◆ **Set tasks**
**a)** In the thread on converting a Latin-1 string, list the functions the asker says are called on the string.
**b)** From the thread on converting a Latin-1 string, reproduce the stretch from "When I json_encode" through "conversion in objective-c?", substituting "text" for "string".
**c)** In the thread on converting a Latin-1 string, what results did the asker's later comment say were actually being returned?

◆ **Document**
....

0

Possible Duplicate:
unicode escapes in objective-c

I have a LATIN1 string.

Artîsté

When I json_encode it, it escapes some chars and converts it to single byte UTF8.

Art\u00eest\u00e9

If I just json_decode it, I believe it is decoding in UTF8

Artîsté

In order to get my original string back, I have to call utf8_decode

Artîsté

Is there a way to handle this conversion in objective-c?

Community
  • 1
  • 1
joels
  • 7,249
  • 11
  • 53
  • 94
  • 1
    What exactly are json_encode, json_decode and utf8_decode? Functions/methods that you’ve implemented? Some library you’re using? –  Oct 25 '11 at 21:43
  • 1
    Double-post of [unicode escapes in objective-c](http://stackoverflow.com/questions/7893879/unicode-escapes-in-objective-c) – jscs Oct 25 '11 at 22:00

2 Answers2

1

You might be looking for this:

NSString *string = (some string with non-ASCII characters in it);
char const *string_as_latin1 = [string cStringUsingEncoding:NSISOLatin1StringEncoding];

or possibly this:

NSData *data_latin1 = [string dataUsingEncoding:NSISOLatin1StringEncoding allowLossyConversion:YES];
rob mayoff
  • 375,296
  • 67
  • 796
  • 848
  • Your solution would have worked right if my code wasn't wrong. Everything I was trying was using messed up characters in the encoding. It should have been returning Art\u00eest\u00e9 but stuff behind the scenes was changing my input string and the results were Art\u00c3\u00aest\u00c3\u00a9 so I was trying to decode the wrong string. – joels Oct 25 '11 at 22:21
1

I have a LATIN1 string.

....

◆ **Available data**
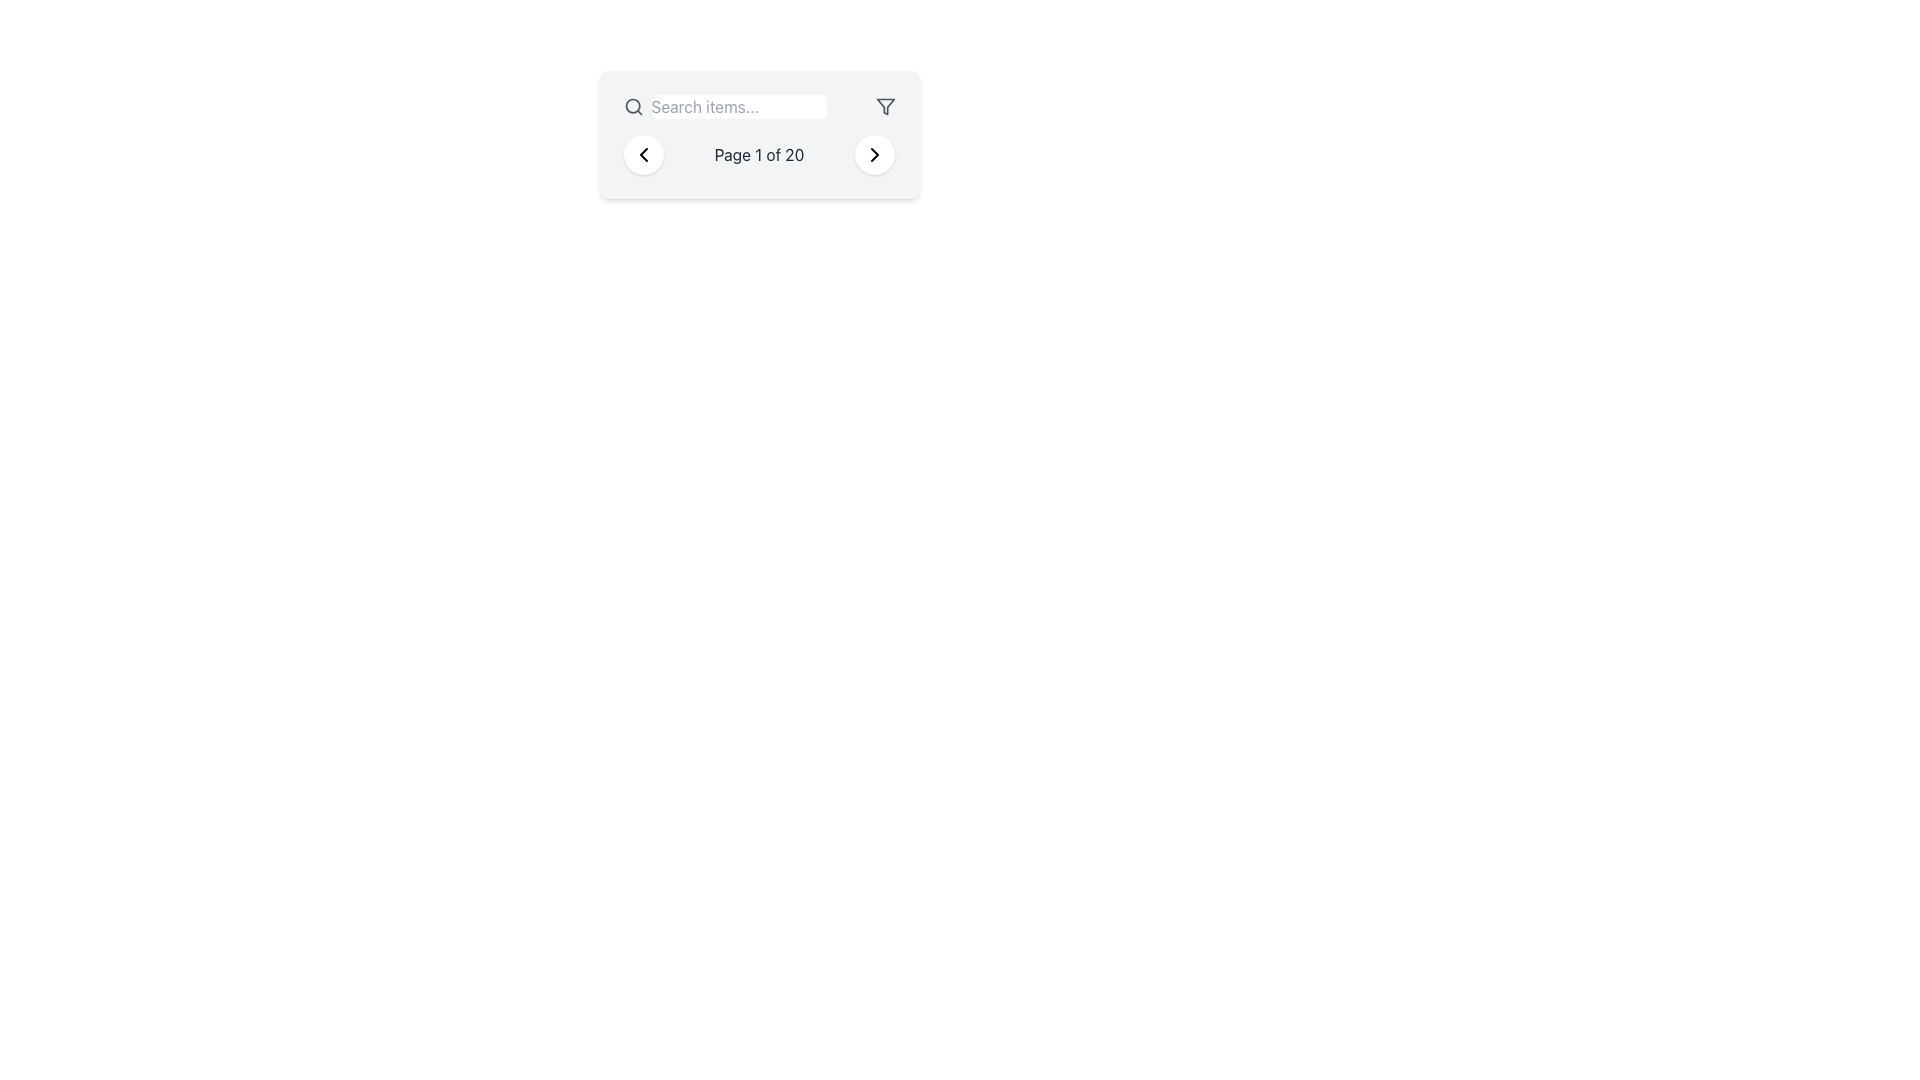 Image resolution: width=1920 pixels, height=1080 pixels. I want to click on the gray funnel icon located centered towards the right side of the search bar, so click(884, 107).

....

◆ **Completed exercise**
**a)** json_encode, json_decode, utf8_decode

**b)**
When I json_encode it, it escapes some chars and converts it to single byte UTF8.

Art\u00eest\u00e9

If I just json_decode it, I believe it is decoding in UTF8

Artîsté

In order to get my original text back, I have to call utf8_decode

Artîsté

Is there a way to handle this conversion in objective-c?

**c)** Art\u00c3\u00aest\u00c3\u00a9